### [Input data]
##########

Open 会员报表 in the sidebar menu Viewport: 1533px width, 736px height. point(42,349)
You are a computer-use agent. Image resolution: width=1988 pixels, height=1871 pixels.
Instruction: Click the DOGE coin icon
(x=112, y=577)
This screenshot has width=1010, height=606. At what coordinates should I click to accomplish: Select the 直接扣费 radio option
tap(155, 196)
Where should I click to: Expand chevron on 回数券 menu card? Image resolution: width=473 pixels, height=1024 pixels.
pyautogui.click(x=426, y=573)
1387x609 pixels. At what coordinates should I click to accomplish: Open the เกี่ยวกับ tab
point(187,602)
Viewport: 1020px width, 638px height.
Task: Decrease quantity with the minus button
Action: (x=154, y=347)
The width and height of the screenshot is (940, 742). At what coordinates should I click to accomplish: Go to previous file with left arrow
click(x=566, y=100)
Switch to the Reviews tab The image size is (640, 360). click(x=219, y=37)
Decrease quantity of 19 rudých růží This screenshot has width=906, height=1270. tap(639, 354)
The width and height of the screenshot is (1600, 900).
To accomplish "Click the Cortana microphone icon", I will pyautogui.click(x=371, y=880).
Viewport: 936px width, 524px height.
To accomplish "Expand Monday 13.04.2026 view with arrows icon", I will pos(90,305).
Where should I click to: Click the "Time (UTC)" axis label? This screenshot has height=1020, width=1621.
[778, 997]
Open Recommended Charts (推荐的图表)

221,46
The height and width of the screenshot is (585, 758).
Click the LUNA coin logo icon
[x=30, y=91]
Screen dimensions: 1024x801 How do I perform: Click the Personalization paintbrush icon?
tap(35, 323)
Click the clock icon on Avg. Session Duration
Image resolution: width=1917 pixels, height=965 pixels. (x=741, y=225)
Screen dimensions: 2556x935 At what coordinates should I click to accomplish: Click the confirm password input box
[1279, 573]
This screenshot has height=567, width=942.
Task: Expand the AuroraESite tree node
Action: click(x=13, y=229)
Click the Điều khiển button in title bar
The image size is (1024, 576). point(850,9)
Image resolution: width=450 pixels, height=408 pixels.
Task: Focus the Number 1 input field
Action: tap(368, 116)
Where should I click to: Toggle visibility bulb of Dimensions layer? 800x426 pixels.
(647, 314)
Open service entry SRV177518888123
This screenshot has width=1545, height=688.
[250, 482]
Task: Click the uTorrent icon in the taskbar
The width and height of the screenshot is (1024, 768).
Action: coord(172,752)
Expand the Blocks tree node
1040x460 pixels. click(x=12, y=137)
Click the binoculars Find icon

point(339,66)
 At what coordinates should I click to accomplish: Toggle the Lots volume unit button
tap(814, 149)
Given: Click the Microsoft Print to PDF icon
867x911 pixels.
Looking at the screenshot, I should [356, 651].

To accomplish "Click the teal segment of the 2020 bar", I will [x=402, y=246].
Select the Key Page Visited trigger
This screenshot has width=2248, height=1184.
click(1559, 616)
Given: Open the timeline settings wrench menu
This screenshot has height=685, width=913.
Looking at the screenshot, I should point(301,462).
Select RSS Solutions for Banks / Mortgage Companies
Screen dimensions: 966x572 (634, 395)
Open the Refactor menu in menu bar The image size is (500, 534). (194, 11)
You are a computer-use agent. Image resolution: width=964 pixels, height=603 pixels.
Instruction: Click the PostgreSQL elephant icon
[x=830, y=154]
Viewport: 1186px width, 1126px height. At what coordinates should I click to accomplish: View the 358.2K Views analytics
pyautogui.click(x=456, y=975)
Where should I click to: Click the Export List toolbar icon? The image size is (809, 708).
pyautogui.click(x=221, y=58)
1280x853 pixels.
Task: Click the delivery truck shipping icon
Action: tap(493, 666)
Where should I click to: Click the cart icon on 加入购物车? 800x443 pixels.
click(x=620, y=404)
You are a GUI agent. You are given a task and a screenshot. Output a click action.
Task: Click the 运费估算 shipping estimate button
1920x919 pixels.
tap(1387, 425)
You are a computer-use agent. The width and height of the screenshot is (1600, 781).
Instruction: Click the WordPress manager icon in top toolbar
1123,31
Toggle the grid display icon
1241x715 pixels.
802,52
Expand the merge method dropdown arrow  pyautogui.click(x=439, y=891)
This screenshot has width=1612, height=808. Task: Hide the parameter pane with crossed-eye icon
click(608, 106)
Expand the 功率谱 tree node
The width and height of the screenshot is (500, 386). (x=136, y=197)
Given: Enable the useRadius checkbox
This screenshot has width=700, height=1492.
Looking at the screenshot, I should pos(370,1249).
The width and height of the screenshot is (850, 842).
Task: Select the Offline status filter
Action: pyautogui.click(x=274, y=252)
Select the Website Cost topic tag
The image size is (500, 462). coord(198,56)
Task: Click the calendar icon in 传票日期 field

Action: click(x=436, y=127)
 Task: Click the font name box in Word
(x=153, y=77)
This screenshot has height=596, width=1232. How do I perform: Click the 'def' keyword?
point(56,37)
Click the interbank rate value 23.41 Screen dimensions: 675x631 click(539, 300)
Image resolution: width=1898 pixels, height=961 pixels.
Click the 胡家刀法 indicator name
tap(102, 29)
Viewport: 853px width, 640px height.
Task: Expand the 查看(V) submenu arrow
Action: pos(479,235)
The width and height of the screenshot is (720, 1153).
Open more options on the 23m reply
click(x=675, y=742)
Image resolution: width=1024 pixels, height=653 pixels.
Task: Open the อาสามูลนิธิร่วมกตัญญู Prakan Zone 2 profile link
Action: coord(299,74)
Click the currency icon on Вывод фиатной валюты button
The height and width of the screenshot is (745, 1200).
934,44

##########

### [Work order]
Each of the records shown above needs to be repeated exactly.

### [Result for this task]
Open 会员报表 in the sidebar menu Viewport: 1533px width, 736px height. point(42,349)
You are a computer-use agent. Image resolution: width=1988 pixels, height=1871 pixels.
Instruction: Click the DOGE coin icon
(x=112, y=577)
This screenshot has width=1010, height=606. At what coordinates should I click to accomplish: Select the 直接扣费 radio option
tap(155, 196)
Where should I click to: Expand chevron on 回数券 menu card? Image resolution: width=473 pixels, height=1024 pixels.
pyautogui.click(x=426, y=573)
1387x609 pixels. At what coordinates should I click to accomplish: Open the เกี่ยวกับ tab
point(187,602)
Viewport: 1020px width, 638px height.
Task: Decrease quantity with the minus button
Action: (x=154, y=347)
The width and height of the screenshot is (940, 742). At what coordinates should I click to accomplish: Go to previous file with left arrow
click(x=566, y=100)
Switch to the Reviews tab The image size is (640, 360). click(x=219, y=37)
Decrease quantity of 19 rudých růží This screenshot has width=906, height=1270. tap(639, 354)
The width and height of the screenshot is (1600, 900).
To accomplish "Click the Cortana microphone icon", I will pyautogui.click(x=371, y=880).
Viewport: 936px width, 524px height.
To accomplish "Expand Monday 13.04.2026 view with arrows icon", I will pos(90,305).
Where should I click to: Click the "Time (UTC)" axis label? This screenshot has height=1020, width=1621.
[778, 997]
Open Recommended Charts (推荐的图表)

221,46
The height and width of the screenshot is (585, 758).
Click the LUNA coin logo icon
[x=30, y=91]
Screen dimensions: 1024x801 How do I perform: Click the Personalization paintbrush icon?
tap(35, 323)
Click the clock icon on Avg. Session Duration
Image resolution: width=1917 pixels, height=965 pixels. (x=741, y=225)
Screen dimensions: 2556x935 At what coordinates should I click to accomplish: Click the confirm password input box
[1279, 573]
This screenshot has height=567, width=942.
Task: Expand the AuroraESite tree node
Action: click(x=13, y=229)
Click the Điều khiển button in title bar
The image size is (1024, 576). point(850,9)
Image resolution: width=450 pixels, height=408 pixels.
Task: Focus the Number 1 input field
Action: tap(368, 116)
Where should I click to: Toggle visibility bulb of Dimensions layer? 800x426 pixels.
(647, 314)
Open service entry SRV177518888123
This screenshot has width=1545, height=688.
[250, 482]
Task: Click the uTorrent icon in the taskbar
The width and height of the screenshot is (1024, 768).
Action: coord(172,752)
Expand the Blocks tree node
1040x460 pixels. click(x=12, y=137)
Click the binoculars Find icon

point(339,66)
 At what coordinates should I click to accomplish: Toggle the Lots volume unit button
tap(814, 149)
Given: Click the Microsoft Print to PDF icon
867x911 pixels.
Looking at the screenshot, I should [356, 651].

To accomplish "Click the teal segment of the 2020 bar", I will [x=402, y=246].
Select the Key Page Visited trigger
This screenshot has width=2248, height=1184.
click(1559, 616)
Given: Open the timeline settings wrench menu
This screenshot has height=685, width=913.
Looking at the screenshot, I should point(301,462).
Select RSS Solutions for Banks / Mortgage Companies
Screen dimensions: 966x572 (634, 395)
Open the Refactor menu in menu bar The image size is (500, 534). (194, 11)
You are a computer-use agent. Image resolution: width=964 pixels, height=603 pixels.
Instruction: Click the PostgreSQL elephant icon
[x=830, y=154]
Viewport: 1186px width, 1126px height. At what coordinates should I click to accomplish: View the 358.2K Views analytics
pyautogui.click(x=456, y=975)
Where should I click to: Click the Export List toolbar icon? The image size is (809, 708).
pyautogui.click(x=221, y=58)
1280x853 pixels.
Task: Click the delivery truck shipping icon
Action: tap(493, 666)
Where should I click to: Click the cart icon on 加入购物车? 800x443 pixels.
click(x=620, y=404)
You are a GUI agent. You are given a task and a screenshot. Output a click action.
Task: Click the 运费估算 shipping estimate button
1920x919 pixels.
tap(1387, 425)
You are a computer-use agent. The width and height of the screenshot is (1600, 781).
Instruction: Click the WordPress manager icon in top toolbar
1123,31
Toggle the grid display icon
1241x715 pixels.
802,52
Expand the merge method dropdown arrow  pyautogui.click(x=439, y=891)
This screenshot has width=1612, height=808. Task: Hide the parameter pane with crossed-eye icon
click(608, 106)
Expand the 功率谱 tree node
The width and height of the screenshot is (500, 386). (x=136, y=197)
Given: Enable the useRadius checkbox
This screenshot has width=700, height=1492.
Looking at the screenshot, I should pos(370,1249).
The width and height of the screenshot is (850, 842).
Task: Select the Offline status filter
Action: pyautogui.click(x=274, y=252)
Select the Website Cost topic tag
The image size is (500, 462). coord(198,56)
Task: Click the calendar icon in 传票日期 field

Action: click(x=436, y=127)
 Task: Click the font name box in Word
(x=153, y=77)
This screenshot has height=596, width=1232. How do I perform: Click the 'def' keyword?
point(56,37)
Click the interbank rate value 23.41 Screen dimensions: 675x631 click(539, 300)
Image resolution: width=1898 pixels, height=961 pixels.
Click the 胡家刀法 indicator name
tap(102, 29)
Viewport: 853px width, 640px height.
Task: Expand the 查看(V) submenu arrow
Action: pos(479,235)
The width and height of the screenshot is (720, 1153).
Open more options on the 23m reply
click(x=675, y=742)
Image resolution: width=1024 pixels, height=653 pixels.
Task: Open the อาสามูลนิธิร่วมกตัญญู Prakan Zone 2 profile link
Action: coord(299,74)
Click the currency icon on Вывод фиатной валюты button
The height and width of the screenshot is (745, 1200).
934,44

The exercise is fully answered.